**Complete the following**
- a) In the text about potter Charles Stileman, on what kind of wheel is most of his work thrown?
- b) Resume the text about Charles Stileman and his pottery, picking up after its final sentence.

Visit with Cousin Charles Stileman of Lockerly, Romsey, Hampshire County, England
On the afternoon of 5 July 2000, we visited with Cousin Charles Stileman and wife Sylvia Mary Douglas Yerburgh Stileman. Sylvia was the niece of the former Vicar [Oswald Roshfort Yerburgh, M.A., Vicar from 1952 - 1959] of St. Mary the Virgin in Steeple Ashton. They were both splendid hosts to the four of us.
Charles Stileman provided me with a scroll of Stileman descendents which I have loaded onto the Otford branch of the Stylleman/Styleman/Stileman/Stillman Genealogy Home Page.
Charles Stileman is a very high-tech potter applying his metallurgical skills to specialized pottery.
Charles Stileman - Over View
My interest in pottery originated from a study of archaeology. Most of my work is thrown on a Leach type kick wheel which I prefer to an electric wheel since it operates silently and I can control speed automatically. My pottery is a small garage with limited space and pots are fired in two electric top loading kilns, the smaller one used for glaze tests.
I started potting 25 years ago at evening classes in London when working as a Research Metallurgist. On retiring and moving to the country and obtaining my own kiln I have been able to fire my pots myself and make up my own glazes. My research experience has found an outlet in developing glazes, a study having endless possibilities. I enjoy handling clay and glaze materials and also, as a conservationist, recycling them.
A computer programme is a great asset in developing my glazes. I have been exploring the effects of various glazes upon slips containing colouring oxides applied before biscuit firing to the raw clay, rather than including the oxides in the glaze. All pots in this exhibition are glazed in this way.
My current interest, illustrated here, is the development of wood as~ glazes based on ash from the fireplace which I first wash and sieve. Over a dark iron-containing clay body these can give an attractive blue "chun" colour, this being a purely optical effect due entirely to absorption of other colours and not dependant on colouring oxides. Over underlying oxide slips the ash can react to give unexpected and often exciting results. With a cobalt containing slip I have been getting attractive blues, and with green slip, greens and blue-greens.

**Material shown**
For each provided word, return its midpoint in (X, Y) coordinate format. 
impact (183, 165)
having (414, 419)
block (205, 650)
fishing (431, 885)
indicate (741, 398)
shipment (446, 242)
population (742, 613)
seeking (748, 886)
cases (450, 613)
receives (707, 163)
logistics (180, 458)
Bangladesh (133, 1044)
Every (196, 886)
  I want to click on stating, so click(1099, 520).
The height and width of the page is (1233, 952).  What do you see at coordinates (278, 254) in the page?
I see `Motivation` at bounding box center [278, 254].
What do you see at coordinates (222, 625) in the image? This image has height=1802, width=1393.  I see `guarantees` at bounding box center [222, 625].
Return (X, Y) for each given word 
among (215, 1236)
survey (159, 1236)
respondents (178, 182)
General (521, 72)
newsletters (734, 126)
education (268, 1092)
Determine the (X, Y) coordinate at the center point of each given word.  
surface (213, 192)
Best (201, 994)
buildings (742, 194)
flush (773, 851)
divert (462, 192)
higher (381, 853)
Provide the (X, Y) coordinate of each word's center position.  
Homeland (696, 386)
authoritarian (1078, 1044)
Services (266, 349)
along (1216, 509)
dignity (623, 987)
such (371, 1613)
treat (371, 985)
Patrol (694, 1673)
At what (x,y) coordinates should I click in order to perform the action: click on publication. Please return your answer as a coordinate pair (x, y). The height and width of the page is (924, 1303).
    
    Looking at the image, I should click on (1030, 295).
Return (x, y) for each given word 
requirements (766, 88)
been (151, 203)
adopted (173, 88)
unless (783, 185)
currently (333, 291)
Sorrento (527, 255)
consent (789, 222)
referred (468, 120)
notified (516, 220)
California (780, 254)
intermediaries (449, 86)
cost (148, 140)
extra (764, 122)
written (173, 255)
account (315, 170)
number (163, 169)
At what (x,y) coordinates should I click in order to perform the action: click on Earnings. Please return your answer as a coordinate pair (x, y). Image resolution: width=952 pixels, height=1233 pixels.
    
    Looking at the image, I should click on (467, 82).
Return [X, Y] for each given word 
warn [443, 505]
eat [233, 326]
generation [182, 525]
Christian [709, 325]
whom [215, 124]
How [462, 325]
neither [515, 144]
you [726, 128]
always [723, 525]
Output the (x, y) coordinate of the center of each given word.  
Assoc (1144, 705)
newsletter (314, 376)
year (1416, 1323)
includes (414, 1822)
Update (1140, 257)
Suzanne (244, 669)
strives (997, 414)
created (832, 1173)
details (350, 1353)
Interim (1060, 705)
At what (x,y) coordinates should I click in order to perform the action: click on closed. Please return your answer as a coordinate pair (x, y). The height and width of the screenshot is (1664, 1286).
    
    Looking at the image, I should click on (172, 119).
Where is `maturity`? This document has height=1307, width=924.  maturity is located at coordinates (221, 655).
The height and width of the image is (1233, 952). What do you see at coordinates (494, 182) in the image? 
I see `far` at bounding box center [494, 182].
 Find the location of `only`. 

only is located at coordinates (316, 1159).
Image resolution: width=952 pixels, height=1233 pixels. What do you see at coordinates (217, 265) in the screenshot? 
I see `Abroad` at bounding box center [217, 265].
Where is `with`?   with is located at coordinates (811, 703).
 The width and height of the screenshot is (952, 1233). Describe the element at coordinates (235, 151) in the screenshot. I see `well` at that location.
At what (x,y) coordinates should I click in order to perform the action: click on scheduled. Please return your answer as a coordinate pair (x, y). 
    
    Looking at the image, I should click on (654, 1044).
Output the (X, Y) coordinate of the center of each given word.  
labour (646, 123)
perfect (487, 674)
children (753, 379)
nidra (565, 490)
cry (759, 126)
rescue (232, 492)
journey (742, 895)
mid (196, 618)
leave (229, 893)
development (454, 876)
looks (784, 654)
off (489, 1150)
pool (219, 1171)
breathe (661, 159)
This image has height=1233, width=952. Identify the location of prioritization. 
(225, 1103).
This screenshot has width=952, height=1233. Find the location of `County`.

**Task answers**
- a) A Leach type kick wheel.

- b)
However the first pots fired for this exhibition gave a totally different and unattractive response. A month was spent carrying out exhaustive glaze tests to identify the cause which was eventually traced to the source of wood ash. From four batches only one (collected in 1995) could be used for the pots exhibited and there is now none of this left. This means that the pots are unique and unlikely to be repeated. One of the frustrations of ash glazes is their unpredictability , even with ash from the same source, but results can be very rewarding.
Sylvia Stileman was an excellent and lovely hostess and told many stories of her youth in Steeple Ashton while visiting her uncle the Vicar. Among them were her swimming in the pool of the former Stylleman residence - the pool is now a fish pond in the furthermost rear garden of the Ashton House.
Charles Stileman and Bill Stillman reviewed many genealogy related topics.
Charles Stileman has contributed much other material to the Otford Kent Stileman pages.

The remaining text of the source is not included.